I honestly dont know why people get bottle babies as pets but dont get them castrated?????

But anyway, have fun with him, he looks sweet!


----------



## goatnutty (Oct 9, 2007)

I can't tell confirmation wise by those pics but he is very cute and looks like a good addition to your herd. I didn't know you had Boers? Is he a percentage? Congrats on the new buck by the way!LOL!


----------



## toth boer goats (Jul 20, 2008)

congrats...they will grow up to 4 years....if fed proper...


----------



## Julie (Oct 6, 2007)

Thanks



> What a handsome guy! Congrats! And love your miniature and bunny!! Cute


Thanks ... and the pony isn't technically a miniature - she's taller than that ... she's a pony - like the size of a shetland pony I think.



> Are you planning on using him in a meat program or not so much? He does seem quite narrow to me ... jmho


I would like to maybe breed him to my neighbor's goat (well, the goat is like half mine cause they never paid me for her yet) - she's a boer x alpine. I don't really have any big plans yet, he was free, and they wanted a good home for him - so I took him in. It wasn't anything I had planned out. 
By narrow do you mean thin ? must be the angle or something ... cause this guy's not thin ! He's a monster ! LOL ! Of course though, I'm not that accustomed to having boer bucks ... so I don't really have anything to compare him to, but I know that in person - he seems like a BIG BOY (all around) to me and my family. He's more than half the size of the pony. And he's a hefty guy.



> I can't tell confirmation wise by those pics but he is very cute and looks like a good addition to your herd. I didn't know you had Boers? Is he a percentage? Congrats on the new buck by the way!LOL!

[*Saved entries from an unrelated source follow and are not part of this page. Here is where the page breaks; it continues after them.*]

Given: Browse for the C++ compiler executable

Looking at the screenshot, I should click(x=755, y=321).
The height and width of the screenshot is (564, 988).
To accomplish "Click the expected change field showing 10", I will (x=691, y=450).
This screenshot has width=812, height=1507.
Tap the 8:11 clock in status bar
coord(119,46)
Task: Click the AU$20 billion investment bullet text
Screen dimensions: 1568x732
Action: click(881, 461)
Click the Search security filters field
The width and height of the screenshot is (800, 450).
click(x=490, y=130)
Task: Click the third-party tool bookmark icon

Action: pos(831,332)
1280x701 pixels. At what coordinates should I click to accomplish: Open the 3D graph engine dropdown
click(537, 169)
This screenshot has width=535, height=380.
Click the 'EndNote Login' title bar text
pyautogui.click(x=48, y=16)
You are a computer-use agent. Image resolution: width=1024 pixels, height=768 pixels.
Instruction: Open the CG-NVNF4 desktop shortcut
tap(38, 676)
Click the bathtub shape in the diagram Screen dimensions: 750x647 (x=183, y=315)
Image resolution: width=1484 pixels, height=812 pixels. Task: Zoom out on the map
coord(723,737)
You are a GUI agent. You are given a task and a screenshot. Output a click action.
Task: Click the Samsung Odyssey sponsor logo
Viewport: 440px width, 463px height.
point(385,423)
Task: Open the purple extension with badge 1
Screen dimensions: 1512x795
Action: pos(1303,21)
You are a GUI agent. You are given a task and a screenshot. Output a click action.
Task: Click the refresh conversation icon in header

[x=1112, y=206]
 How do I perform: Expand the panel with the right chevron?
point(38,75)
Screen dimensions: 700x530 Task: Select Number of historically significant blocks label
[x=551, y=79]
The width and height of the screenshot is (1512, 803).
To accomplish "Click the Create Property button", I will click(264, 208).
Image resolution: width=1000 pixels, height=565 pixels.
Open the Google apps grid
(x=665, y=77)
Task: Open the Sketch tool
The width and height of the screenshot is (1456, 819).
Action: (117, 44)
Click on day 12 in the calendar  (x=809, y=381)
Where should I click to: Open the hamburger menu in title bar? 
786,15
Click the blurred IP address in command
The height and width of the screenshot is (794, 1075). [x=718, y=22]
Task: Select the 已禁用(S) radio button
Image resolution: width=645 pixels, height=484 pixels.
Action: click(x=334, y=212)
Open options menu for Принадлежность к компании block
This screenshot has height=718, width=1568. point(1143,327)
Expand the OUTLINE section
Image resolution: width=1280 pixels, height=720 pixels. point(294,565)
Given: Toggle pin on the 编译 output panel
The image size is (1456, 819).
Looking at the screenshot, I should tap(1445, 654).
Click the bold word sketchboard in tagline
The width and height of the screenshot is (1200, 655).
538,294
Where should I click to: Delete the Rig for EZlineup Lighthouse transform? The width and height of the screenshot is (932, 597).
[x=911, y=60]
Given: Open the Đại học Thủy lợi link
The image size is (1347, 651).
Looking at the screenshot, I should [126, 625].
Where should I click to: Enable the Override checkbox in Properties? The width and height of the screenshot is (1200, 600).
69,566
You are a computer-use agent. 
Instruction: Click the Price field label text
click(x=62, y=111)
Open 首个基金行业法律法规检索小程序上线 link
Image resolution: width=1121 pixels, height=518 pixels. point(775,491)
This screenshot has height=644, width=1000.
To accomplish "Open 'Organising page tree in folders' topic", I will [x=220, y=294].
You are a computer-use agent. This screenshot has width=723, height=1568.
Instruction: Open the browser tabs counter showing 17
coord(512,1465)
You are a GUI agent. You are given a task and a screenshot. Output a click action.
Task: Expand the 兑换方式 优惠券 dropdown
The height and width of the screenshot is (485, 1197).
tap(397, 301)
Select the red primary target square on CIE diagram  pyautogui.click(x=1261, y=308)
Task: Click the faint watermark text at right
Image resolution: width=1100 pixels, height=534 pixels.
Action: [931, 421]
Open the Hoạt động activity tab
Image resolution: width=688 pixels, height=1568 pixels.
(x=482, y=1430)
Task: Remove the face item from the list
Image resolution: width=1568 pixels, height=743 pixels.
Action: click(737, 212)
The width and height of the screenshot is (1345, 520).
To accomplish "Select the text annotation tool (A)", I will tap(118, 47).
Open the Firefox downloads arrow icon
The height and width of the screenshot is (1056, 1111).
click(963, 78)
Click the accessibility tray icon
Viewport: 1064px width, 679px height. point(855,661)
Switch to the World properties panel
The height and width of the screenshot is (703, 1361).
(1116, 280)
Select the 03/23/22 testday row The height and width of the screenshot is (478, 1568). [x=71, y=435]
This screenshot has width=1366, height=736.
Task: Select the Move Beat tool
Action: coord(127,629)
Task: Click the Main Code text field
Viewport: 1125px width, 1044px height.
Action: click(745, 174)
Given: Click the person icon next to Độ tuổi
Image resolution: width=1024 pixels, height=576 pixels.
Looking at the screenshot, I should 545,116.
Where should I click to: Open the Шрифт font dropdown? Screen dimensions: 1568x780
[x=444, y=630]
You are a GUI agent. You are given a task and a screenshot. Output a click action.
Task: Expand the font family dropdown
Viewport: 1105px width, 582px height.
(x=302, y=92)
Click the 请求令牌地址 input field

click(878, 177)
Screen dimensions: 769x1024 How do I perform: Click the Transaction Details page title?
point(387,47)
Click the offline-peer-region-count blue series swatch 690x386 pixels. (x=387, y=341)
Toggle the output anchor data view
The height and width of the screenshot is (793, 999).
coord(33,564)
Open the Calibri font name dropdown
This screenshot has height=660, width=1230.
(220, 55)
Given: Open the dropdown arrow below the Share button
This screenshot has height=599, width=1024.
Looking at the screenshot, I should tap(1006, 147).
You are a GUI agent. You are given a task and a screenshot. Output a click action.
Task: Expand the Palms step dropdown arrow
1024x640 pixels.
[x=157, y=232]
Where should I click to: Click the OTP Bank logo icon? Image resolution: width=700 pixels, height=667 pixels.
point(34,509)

Thanks ... I think he's cute to  He's my only boer actually. But my neighbor has two boer percentage does (one that's half mine). So maybe ...
I THINK he's fullblood, might even have papers - I have to figure all that stuff out.


----------



## keren (Oct 26, 2008)

If you check out toth's website ... look at her two herdsires ... you will understand why I said he looks narrow. Toth's boys are pretty much the exact opposite - thick as a brick. 

Narrow doesnt so much mean thin, just narrow built - not carrying a lot of natural thickness. You can see it in the way they stand (legs closer together) and over the topline (pinched/peaked as opposed to wide and flat). Could just be the photos though.


----------



## toth boer goats (Jul 20, 2008)

> If you check out toth's website ... look at her two herdsires ... you will understand why I said he looks narrow. Toth's boys are pretty much the exact opposite - thick as a brick.


 Thank you keren.....  
Our little bucklings are just babies...we had to change lines and are raising new little guys..... you will see the DOB on there web pages.......the youngsters.. ....are nice and wide.......in the chest floor......and rear...... 

But.......It could be the way Moby is standing in the photo ...... :shades:


----------



## Julie (Oct 6, 2007)

Ok ... I understand now what you meant by narrow. I'll have to try for more/better pics of him. All I know is that to us he seems huge. But I'm not sure about the wideness of his chest/etc. 

Now since I do have him ... I need to figure out if it would be worth getting into the boer goat industry. Hmmm ... maybe I'll run a poll in a new post about it.


----------



## toth boer goats (Jul 20, 2008)

> I'll have to try for more/better pics of him


yes....try to get a new photo of him....


----------



## goatnutty (Oct 9, 2007)

Your welcome! That is a good way to start out with a new breed, a few at a time and slowly increase until you have reached your goal and maintain it. I think the Boers are a good breed JMHO. Please do get new pictures!


----------